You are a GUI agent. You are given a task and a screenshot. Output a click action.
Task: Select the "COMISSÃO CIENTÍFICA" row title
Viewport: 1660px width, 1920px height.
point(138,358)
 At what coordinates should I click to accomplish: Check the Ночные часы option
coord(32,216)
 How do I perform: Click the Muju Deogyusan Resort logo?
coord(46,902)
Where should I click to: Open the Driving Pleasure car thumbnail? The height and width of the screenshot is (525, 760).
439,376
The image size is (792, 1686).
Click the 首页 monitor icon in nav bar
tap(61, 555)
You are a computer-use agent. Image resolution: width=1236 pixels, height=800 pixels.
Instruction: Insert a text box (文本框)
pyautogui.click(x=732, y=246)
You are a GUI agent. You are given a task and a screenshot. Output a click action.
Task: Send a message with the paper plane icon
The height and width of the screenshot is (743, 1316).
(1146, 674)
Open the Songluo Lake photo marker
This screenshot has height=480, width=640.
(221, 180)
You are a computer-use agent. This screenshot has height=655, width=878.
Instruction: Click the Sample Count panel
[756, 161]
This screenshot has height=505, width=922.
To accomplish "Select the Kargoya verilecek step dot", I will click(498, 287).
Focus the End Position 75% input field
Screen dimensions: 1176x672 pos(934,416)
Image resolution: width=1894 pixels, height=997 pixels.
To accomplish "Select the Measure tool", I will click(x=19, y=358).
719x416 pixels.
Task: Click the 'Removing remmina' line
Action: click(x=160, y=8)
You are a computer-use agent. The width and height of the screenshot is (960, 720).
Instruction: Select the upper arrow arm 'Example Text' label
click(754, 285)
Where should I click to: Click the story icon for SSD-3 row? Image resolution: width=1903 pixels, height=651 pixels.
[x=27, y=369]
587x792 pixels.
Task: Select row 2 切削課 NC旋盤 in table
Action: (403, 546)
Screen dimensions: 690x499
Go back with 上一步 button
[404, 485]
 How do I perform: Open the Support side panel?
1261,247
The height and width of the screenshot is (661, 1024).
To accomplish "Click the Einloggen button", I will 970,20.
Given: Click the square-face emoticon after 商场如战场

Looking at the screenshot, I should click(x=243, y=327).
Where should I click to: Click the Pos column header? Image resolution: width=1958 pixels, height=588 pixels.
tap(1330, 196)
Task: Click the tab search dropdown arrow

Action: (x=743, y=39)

=-=-=

* **What is required**:
Would you please write out all the entries exactly?

* **Response to this exercise**:
You are a GUI agent. You are given a task and a screenshot. Output a click action.
Task: Select the "COMISSÃO CIENTÍFICA" row title
Viewport: 1660px width, 1920px height.
point(138,358)
 At what coordinates should I click to accomplish: Check the Ночные часы option
coord(32,216)
 How do I perform: Click the Muju Deogyusan Resort logo?
coord(46,902)
Where should I click to: Open the Driving Pleasure car thumbnail? The height and width of the screenshot is (525, 760).
439,376
The image size is (792, 1686).
Click the 首页 monitor icon in nav bar
tap(61, 555)
You are a computer-use agent. Image resolution: width=1236 pixels, height=800 pixels.
Instruction: Insert a text box (文本框)
pyautogui.click(x=732, y=246)
You are a GUI agent. You are given a task and a screenshot. Output a click action.
Task: Send a message with the paper plane icon
The height and width of the screenshot is (743, 1316).
(1146, 674)
Open the Songluo Lake photo marker
This screenshot has height=480, width=640.
(221, 180)
You are a computer-use agent. This screenshot has height=655, width=878.
Instruction: Click the Sample Count panel
[756, 161]
This screenshot has height=505, width=922.
To accomplish "Select the Kargoya verilecek step dot", I will click(498, 287).
Focus the End Position 75% input field
Screen dimensions: 1176x672 pos(934,416)
Image resolution: width=1894 pixels, height=997 pixels.
To accomplish "Select the Measure tool", I will click(x=19, y=358).
719x416 pixels.
Task: Click the 'Removing remmina' line
Action: click(x=160, y=8)
You are a computer-use agent. The width and height of the screenshot is (960, 720).
Instruction: Select the upper arrow arm 'Example Text' label
click(754, 285)
Where should I click to: Click the story icon for SSD-3 row? Image resolution: width=1903 pixels, height=651 pixels.
[x=27, y=369]
587x792 pixels.
Task: Select row 2 切削課 NC旋盤 in table
Action: (403, 546)
Screen dimensions: 690x499
Go back with 上一步 button
[404, 485]
 How do I perform: Open the Support side panel?
1261,247
The height and width of the screenshot is (661, 1024).
To accomplish "Click the Einloggen button", I will 970,20.
Given: Click the square-face emoticon after 商场如战场

Looking at the screenshot, I should click(x=243, y=327).
Where should I click to: Click the Pos column header? Image resolution: width=1958 pixels, height=588 pixels.
tap(1330, 196)
Task: Click the tab search dropdown arrow

Action: (x=743, y=39)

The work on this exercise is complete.